Efficient Data Shapley for Weighted Nearest Neighbor Algorithms
Jiachen T. Wang, Prateek Mittal, Ruoxi Jia
TL;DR
This paper addresses the computational bottleneck of Data Shapley for weighted K-Nearest Neighbors (WKNN-Shapley) by reframing the problem under hard-label KNN with discretized weights, which eliminates normalization-induced complexity. It develops a quadratic-time exact WKNN-Shapley algorithm with runtime $O(W K^2 N^2)$ and a deterministic approximation with runtime $O(W K^2 N M^\star)$, where $W=2^b$ is the discretized weight space and $M^\star$ is a tunable cutoff. The core innovation is a counting-based formulation that reduces the Shapley computation to sums over carefully defined counts $\texttt{G}_{i,\ell}$ and a dynamic-programming construction using $\texttt{F}_i[m,\ell,s]$, plus a short-cut that achieves additional efficiency. Empirical results show substantial speedups over the ${O(N^K)}$ baseline and Monte Carlo methods, with WKNN-Shapley consistently outperforming unweighted KNN-Shapley in discerning data quality across mislabeled and noisy data tasks; the deterministic approximation also frequently matches the exact method while preserving fairness properties.

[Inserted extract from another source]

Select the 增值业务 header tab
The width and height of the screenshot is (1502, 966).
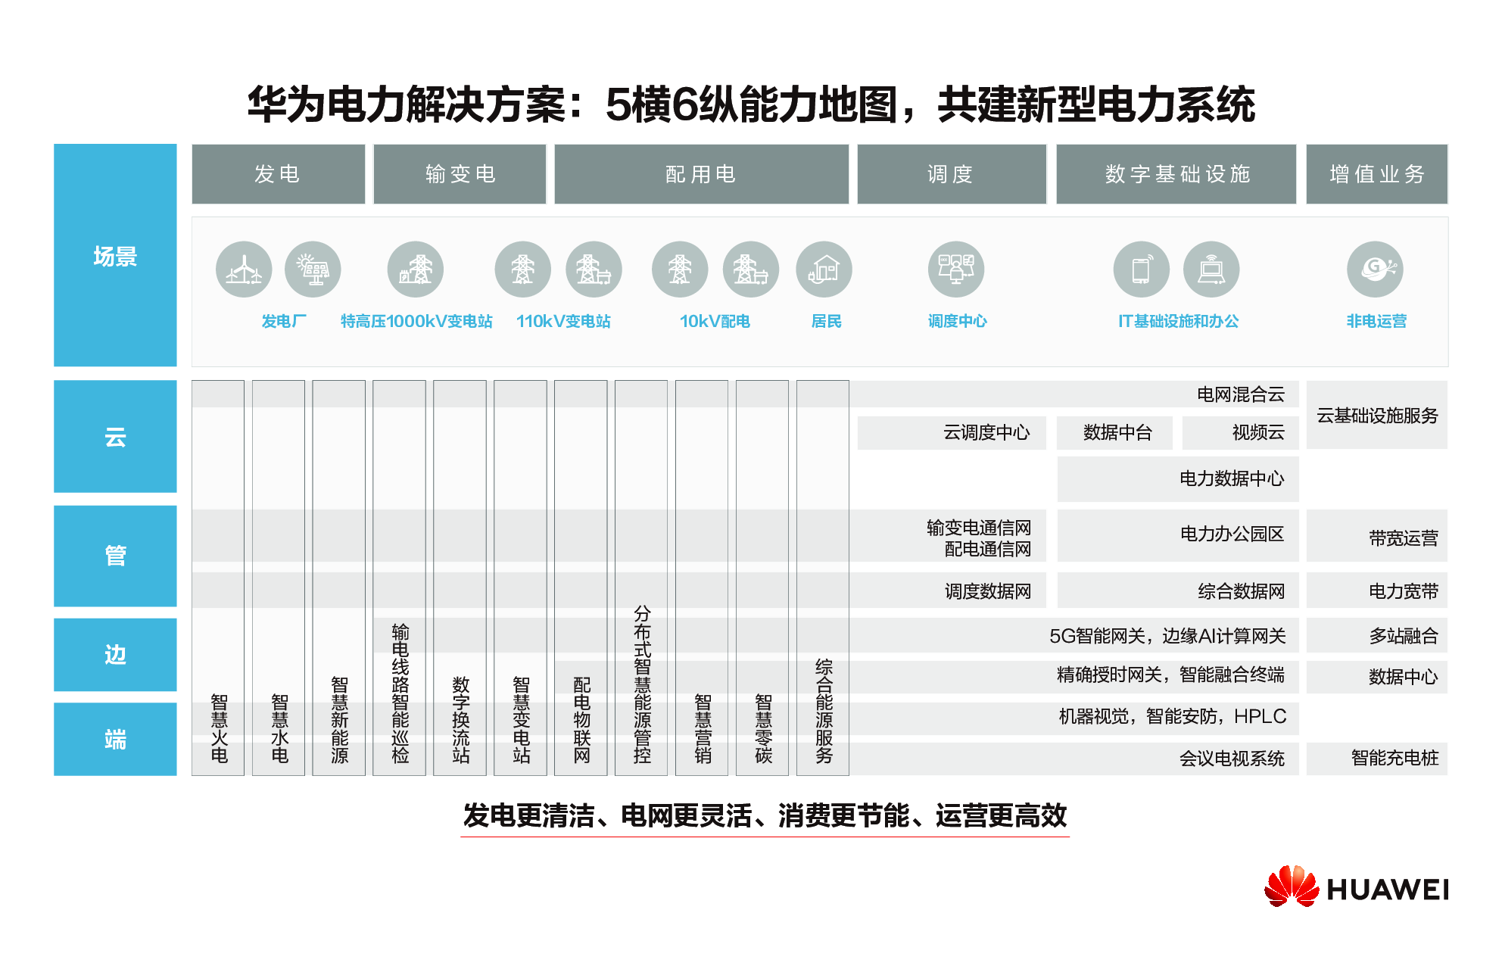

These advances enable practical data valuation with WKNN and suggest potential extensions to other learning paradigms through problem-aware utility reformulations.
Abstract
This work aims to address an open problem in data valuation literature concerning the efficient computation of Data Shapley for weighted $K$ nearest neighbor algorithm (WKNN-Shapley). By considering the accuracy of hard-label KNN with discretized weights as the utility function, we reframe the computation of WKNN-Shapley into a counting problem and introduce a quadratic-time algorithm, presenting a notable improvement from $O(N^K)$, the best result from existing literature. We develop a deterministic approximation algorithm that further improves computational efficiency while maintaining the key fairness properties of the Shapley value. Through extensive experiments, we demonstrate WKNN-Shapley's computational efficiency and its superior performance in discerning data quality compared to its unweighted counterpart.